Suicidal ideation showed a significant effect in favor of family therapy compared to comparison therapy.
Family therapy was not necessarily more beneficial than other comparison therapies in treating pediatric patients with depression or suicidal ideation.
A team, led by Luxsiya Waraan, PhD, Division of Mental Health Services, Akershus University Hospital, analyzed the effectiveness of family therapy compared to other active treatments for pediatric patients with depressive disorders or suicidal ideation.
Currently, pediatric patients with depression are treated with either antidepressants, some form of psychotherapy, or a combination of both. Most guidelines call for cognitive-behavioral therapy as a first line evidence based intervention for adolescent patients with depression.
“Although CBT has a strong evidence base for bein effective, several meta-analyses have shown that effect sizes are small to moderate,” the authors wrote. “Interpersonal psychotherapy (IPT) has in later years been shown to be equally effective as CBT or even more effective in some studies.”
In the systematically review and meta-analyze, the investigators searched various databases and for outcomes of depressive symptoms and suicidal ideation in an effort to fill the gaps on missing systematic reviews and meta-analysis of family therapy for this patient population.
The team reviewed clinical trials with family therapy for depression and/or suicidal ideation in adolescents, examined the effectiveness of family therapy in reducing depressive symptoms and suicidal ideation compared to other treatments, and evaluated their methodological quality.
The studies included in the final analysis involved patients aged 9-18 years who met the diagnostic criteria for a depressive disorder, according to a structured diagnostic interview or exceeded a predefined threshold for depressive symptoms in a standardized assessment or reported suicidal ideation, using a validated symptom measure.
The investigators sought primary outcomes of the differential change in level of depressive symptoms or suicidal ideation following treatment between family therapy and comparison groups.
Overall they screened 5940 records and identified 10 randomized controlled studies of family therapy for depressive disorder or suicidal ideation in adolescents with an active treatment comparison group.
There were 9 studies included that reported outcome measures of depressive symptoms and 4 studies reporting outcome measures of suicidal ideation.
The investigators found no significant difference between family therapy and active comparison treatment for end-of-treatment levels of depression.

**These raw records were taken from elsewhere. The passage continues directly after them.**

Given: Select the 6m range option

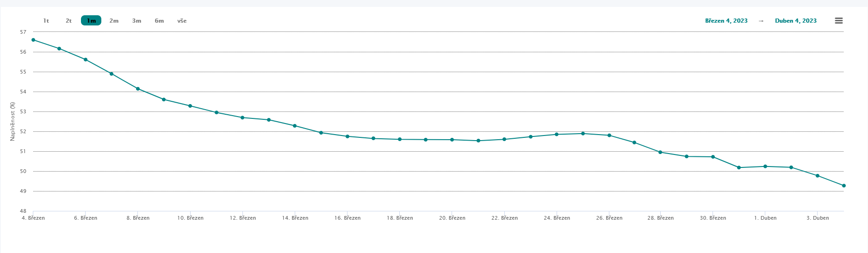Looking at the screenshot, I should coord(159,21).
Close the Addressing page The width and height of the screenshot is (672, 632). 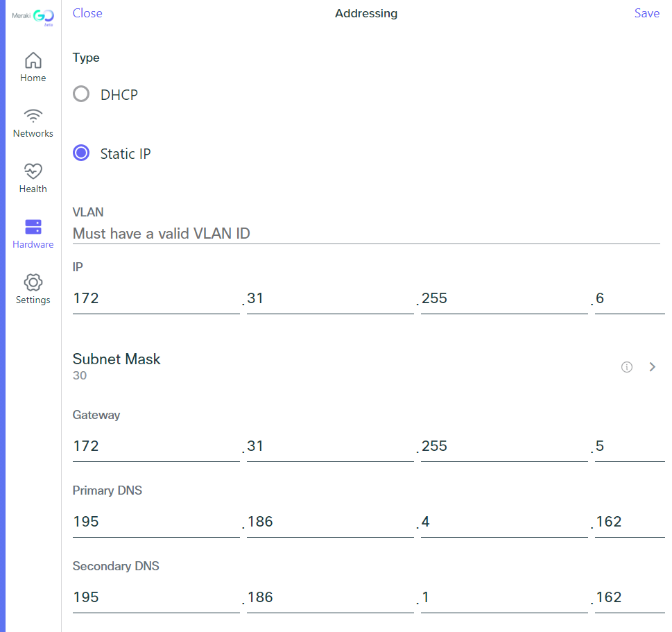pos(87,13)
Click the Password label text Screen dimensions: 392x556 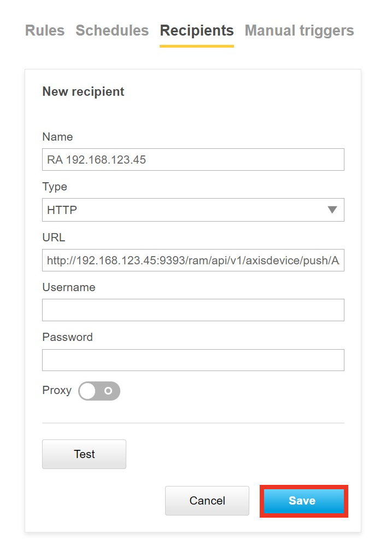[67, 337]

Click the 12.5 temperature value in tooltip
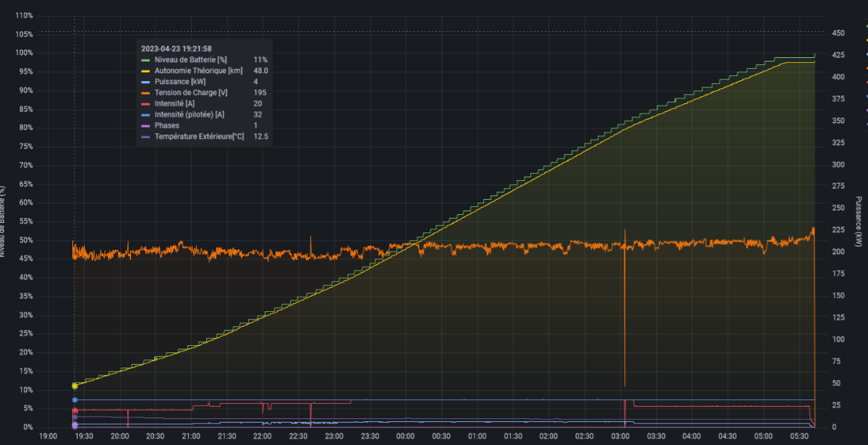pos(261,136)
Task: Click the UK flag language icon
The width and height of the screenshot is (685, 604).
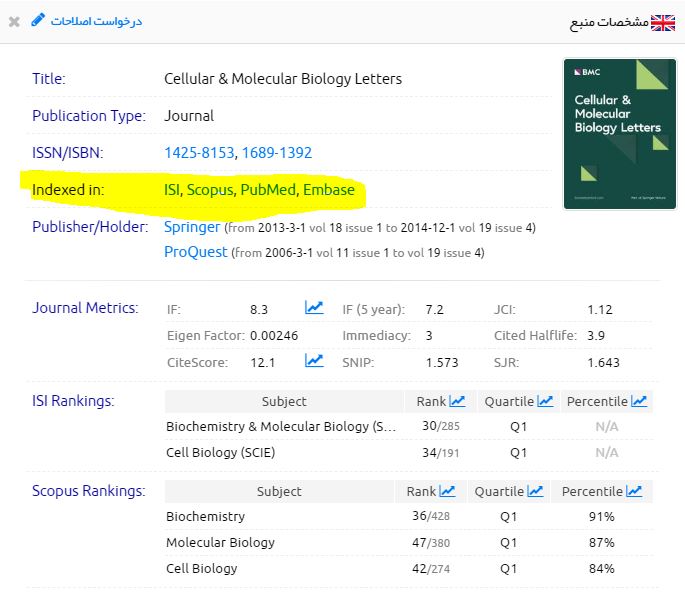Action: click(663, 22)
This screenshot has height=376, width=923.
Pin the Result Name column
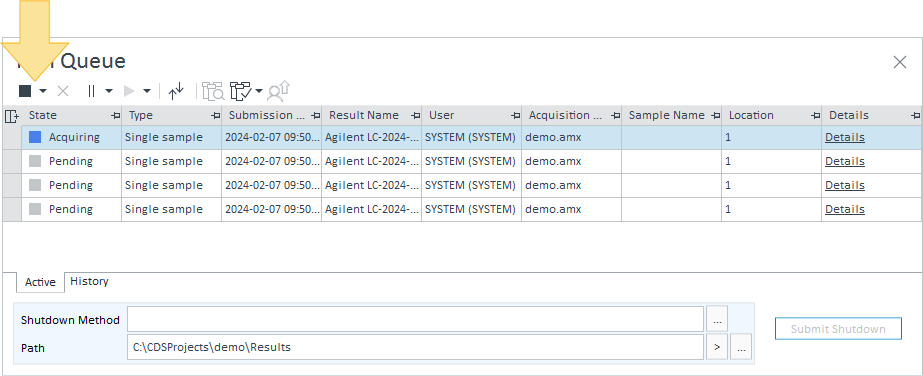click(416, 116)
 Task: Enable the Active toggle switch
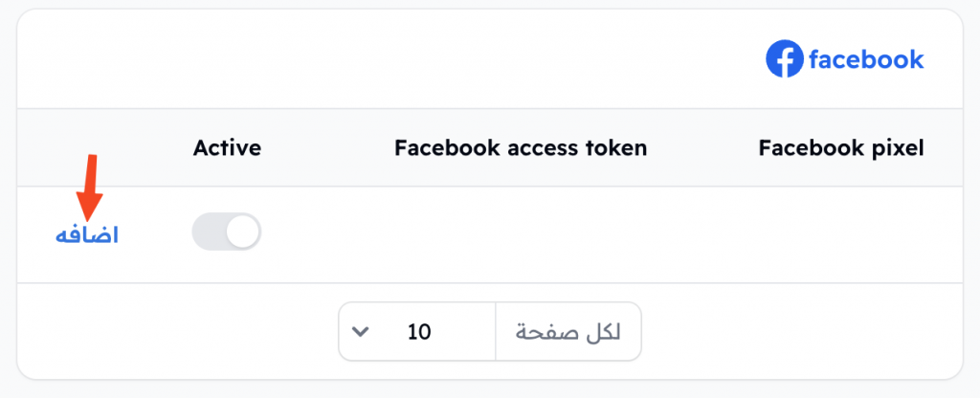point(226,233)
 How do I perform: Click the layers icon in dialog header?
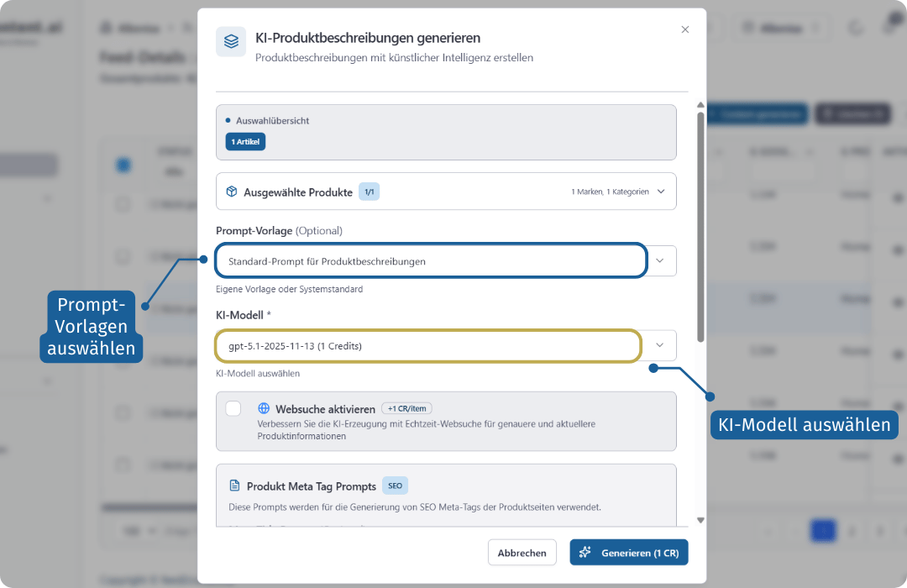pos(231,41)
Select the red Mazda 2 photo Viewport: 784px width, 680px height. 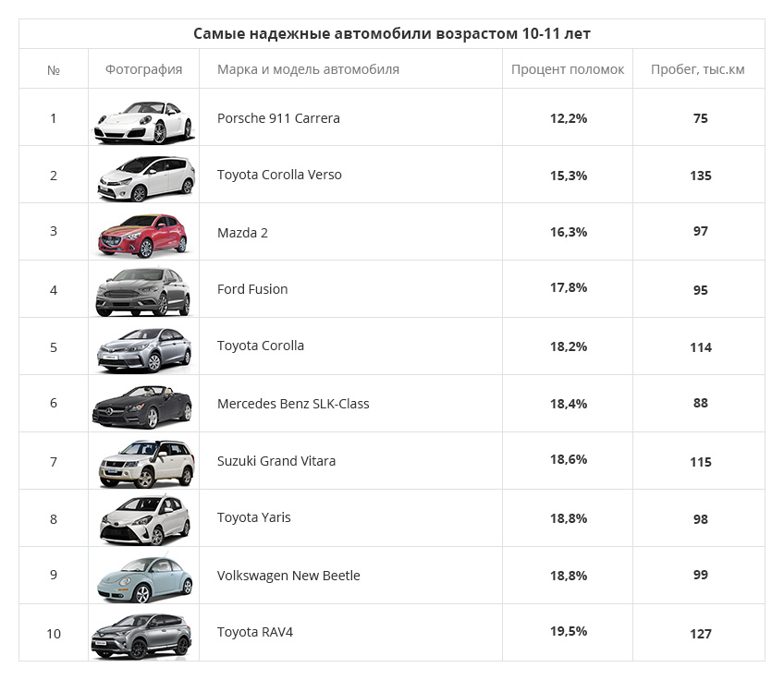coord(143,234)

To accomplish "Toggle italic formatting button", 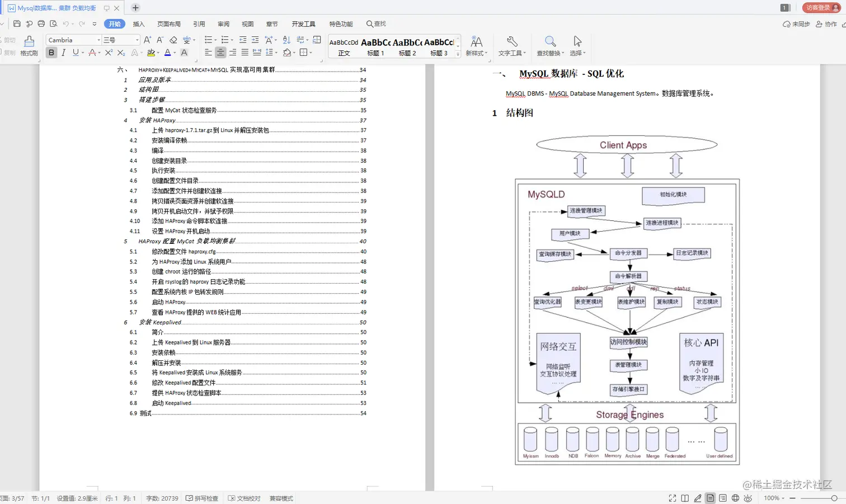I will tap(63, 53).
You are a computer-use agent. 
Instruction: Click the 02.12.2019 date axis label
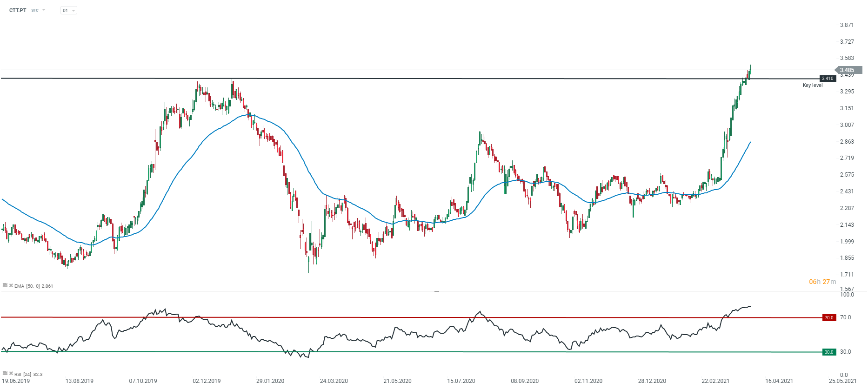click(x=207, y=381)
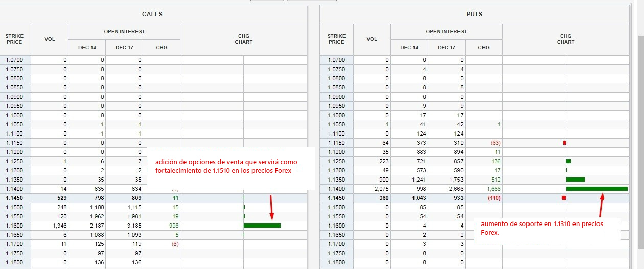Image resolution: width=644 pixels, height=269 pixels.
Task: Click the CALLS table title header
Action: [x=152, y=14]
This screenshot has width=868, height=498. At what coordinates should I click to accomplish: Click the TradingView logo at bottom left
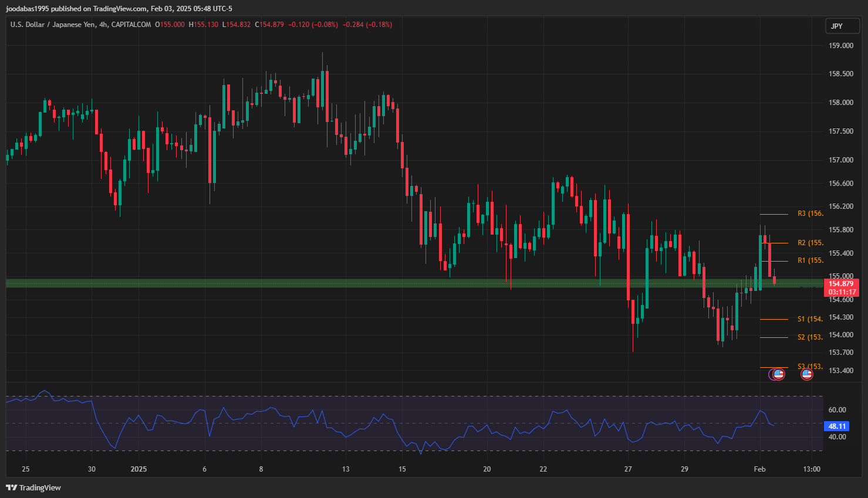pos(33,487)
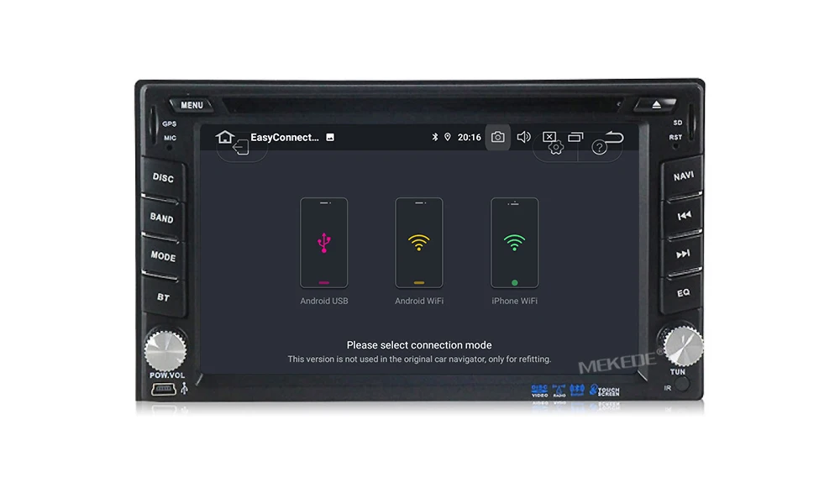The width and height of the screenshot is (840, 504).
Task: Open the screenshot camera icon in status bar
Action: tap(497, 137)
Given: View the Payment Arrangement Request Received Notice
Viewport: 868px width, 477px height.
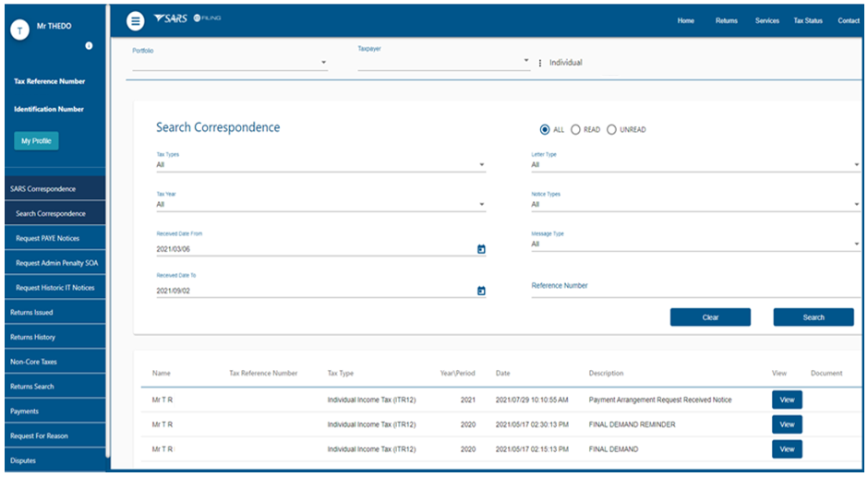Looking at the screenshot, I should pyautogui.click(x=787, y=399).
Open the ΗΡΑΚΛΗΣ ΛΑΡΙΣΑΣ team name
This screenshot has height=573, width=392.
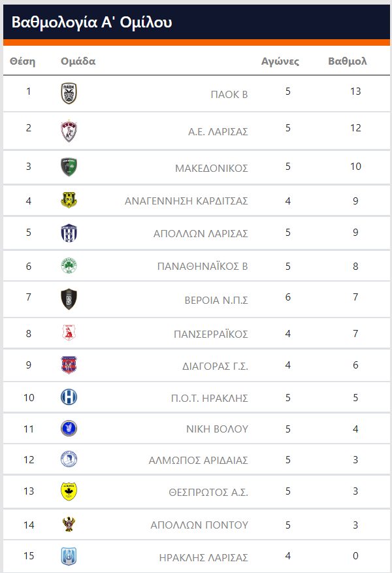coord(203,557)
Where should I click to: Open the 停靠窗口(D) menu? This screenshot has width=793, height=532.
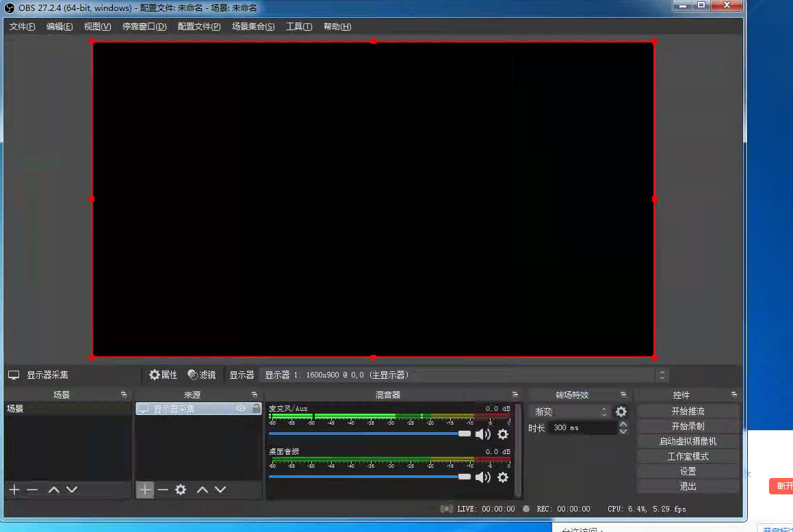[x=144, y=27]
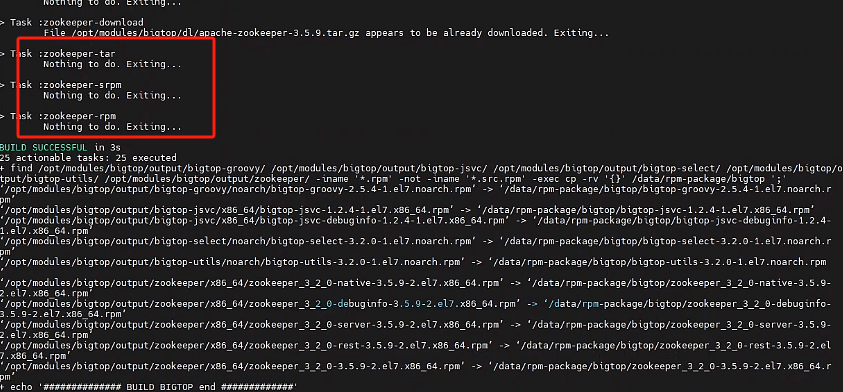843x392 pixels.
Task: Click the bigtop-select-3.2.0-1.el7.noarch.rpm source path
Action: pyautogui.click(x=239, y=241)
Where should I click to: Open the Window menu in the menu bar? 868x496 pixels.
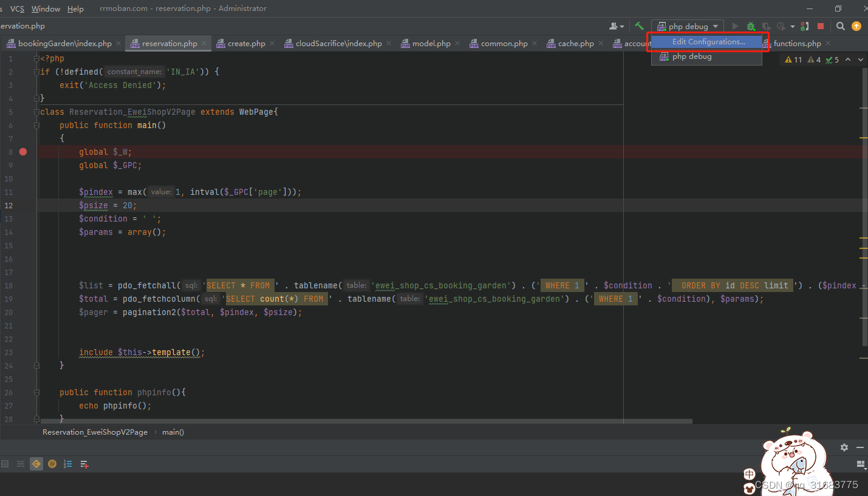point(46,8)
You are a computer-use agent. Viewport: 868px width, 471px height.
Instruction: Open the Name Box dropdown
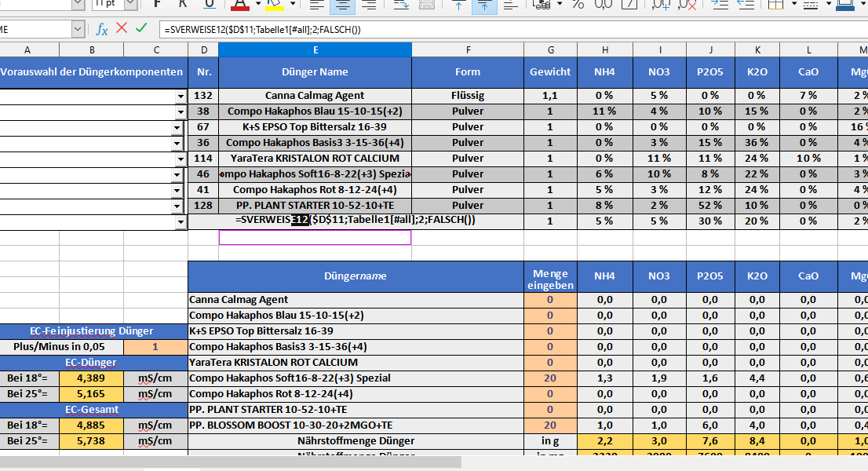(x=78, y=29)
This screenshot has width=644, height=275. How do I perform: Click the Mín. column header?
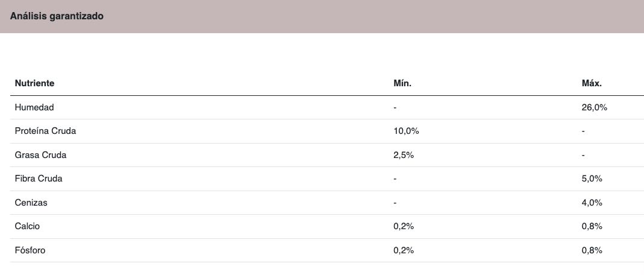click(402, 83)
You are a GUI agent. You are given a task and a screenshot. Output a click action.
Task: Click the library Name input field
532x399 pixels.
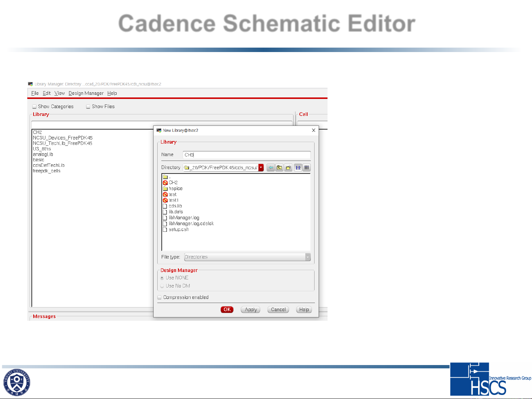click(x=246, y=155)
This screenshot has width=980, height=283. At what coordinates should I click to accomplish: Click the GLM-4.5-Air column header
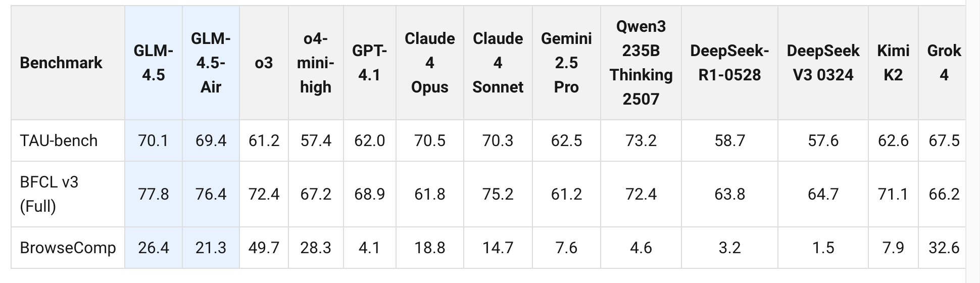point(211,63)
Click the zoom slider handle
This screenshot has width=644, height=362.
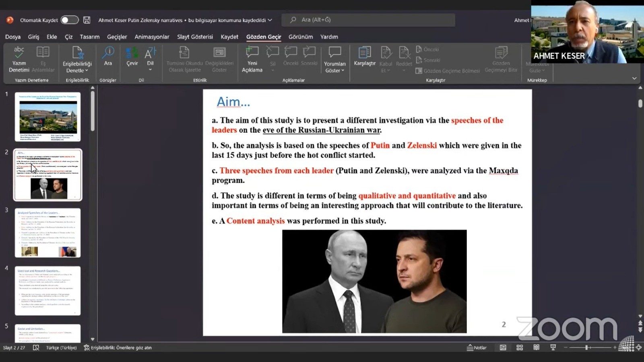586,348
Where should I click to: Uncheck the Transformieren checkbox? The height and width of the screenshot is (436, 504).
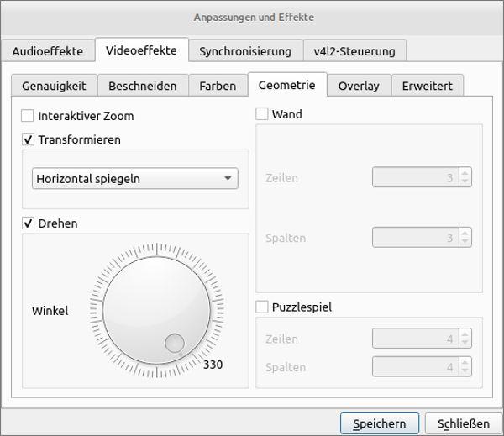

The analysis of suicidal ideation showed a significant effect in favor of family therapy compared to comparison therapy.
“Based on the current body of research, we found that family therapy is not superior to other psychotherapies in the treatment of depressive disorder,” the authors wrote. “However, family therapy leads to significantly improved outcomes for suicidal ideation, compared to other psychotherapies. The evidence for the treatment of depression is of low quality needs more research.”
The study, “Family therapy for adolescents with depression and suicidal ideation: A systematic review and meta–analysis,” was published online in Clinical Child Psychology and Psychiatry.